What I do avoids writing one part of string byte by byte and branch
misprediction to get end which could be even more expensive than one
unaligned access.
>
> >
> >> For general implementation the algorithm used to find '0' bytes is explain at
> >> sysdeps/powerpc/powerpc64/stplen.S. I decided to use the first option on inner
> >> loops as the implementation already uses it for words. For POWER7 the algorithm
> >> is simpler and the only thing we need to do is shift and check for NULLs after
> >> the loop.
> >>
> > There is separate issue that a strlen code is little ineffective. In
> > that loop one branch is retundant. A better implementation has following
> > loop.
> > I optimized this for asymptotic complexity, extracting length could
> > be made more effectively in particular cases.
> >
> > size_t strlen(char *x)
> > {
> > uint64_t ones = 0x0101010101010101
> > uint64_t mask = 80 * ones;
> > uith64_t extract = 0x0102040810204080;
> >
> > /* handle first 16 bytes */
> >
> > char *x0 = x;
> >
> > /* align x */
> >
> > while (1)
> > {
> > uint64_t m0 = (*(uint64_t)(x)) | mask - ones;
> > uint64_t m8 = (*(uint64_t)(x + 8)) | mask - ones;
> > uint64_t r0,r8;
> > if (r8 = ( (m0 & m8 & mask) ^ mask))
> > {
> > uint64_t r0 = (m0 & mask) ^ mask;
> > int bitmask0 = ((r0 >> 7) * extract) >> 56;
> > int bitmask8 = ((r8 >> 7) * extract) >> 56;
> > int first = ffs (bitmask0 | (bitmask8 << 8));
> > return x - x0 + first;
> > }
> > x += 16;
> > }
> > }
>
> Again, this assumes unaligned cases are not costly,
See comment /* align x */, there are no unaligned accesses there
>which is not the case for POWER. I'll
> investigate it later, but if you check on strlen optimization for POWER7 there is a *lot*
> of care of *not* doing unaligned memory accesses. This is case for all string optimizations
> for POWER7.
>
>
> >
> >>> Second is how slow are overlapping stores versus branch misprediction.
> >>> You need a benchmark that will vary sizes to check this, I could supply
> >>> one.
> >>>
> >> You can also add the benchmark on existing GLIBC infrastructure. For POWER7, the
> >> branch misprediction is quite smart and form my experience trying to use branch
> >> prediction instruction usually is not a good idea.
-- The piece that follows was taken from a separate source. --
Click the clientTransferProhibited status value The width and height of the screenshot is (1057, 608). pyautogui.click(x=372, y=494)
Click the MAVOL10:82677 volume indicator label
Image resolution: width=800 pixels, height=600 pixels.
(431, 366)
> > I am not interested on branch prediction instructions but on cost of
> > mispredictions, in particular what is difference in time of following benchmark
> > when we switch loops by -DRAND
> >
> For current implementation none, for my patch I see an improvement of 60% for the case
> without DRAND (DRAND time does not change).